Restate every line of the data word for word, except for the images.

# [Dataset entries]
((
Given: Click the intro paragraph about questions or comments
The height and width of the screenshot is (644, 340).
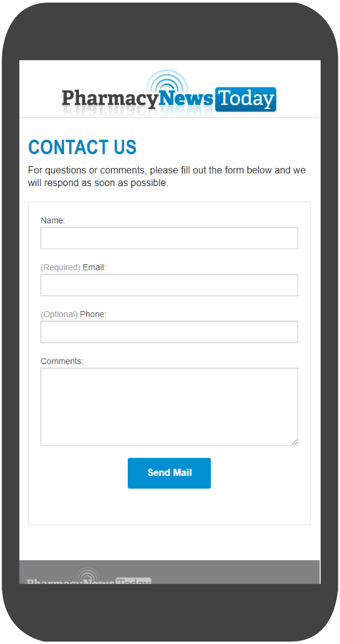Looking at the screenshot, I should [x=167, y=176].
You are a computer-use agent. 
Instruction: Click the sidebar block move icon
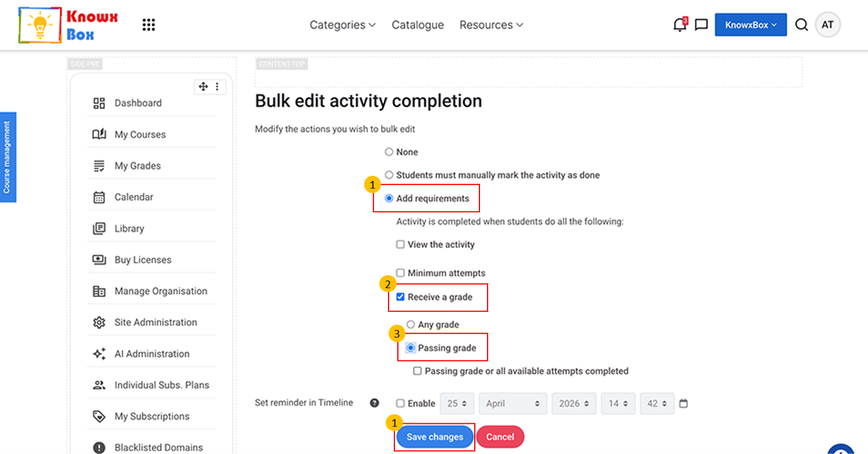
))
# [Your solution]
Given: Click the intro paragraph about questions or comments
The height and width of the screenshot is (644, 340).
Looking at the screenshot, I should [x=167, y=176].
You are a computer-use agent. 
Instruction: Click the sidebar block move icon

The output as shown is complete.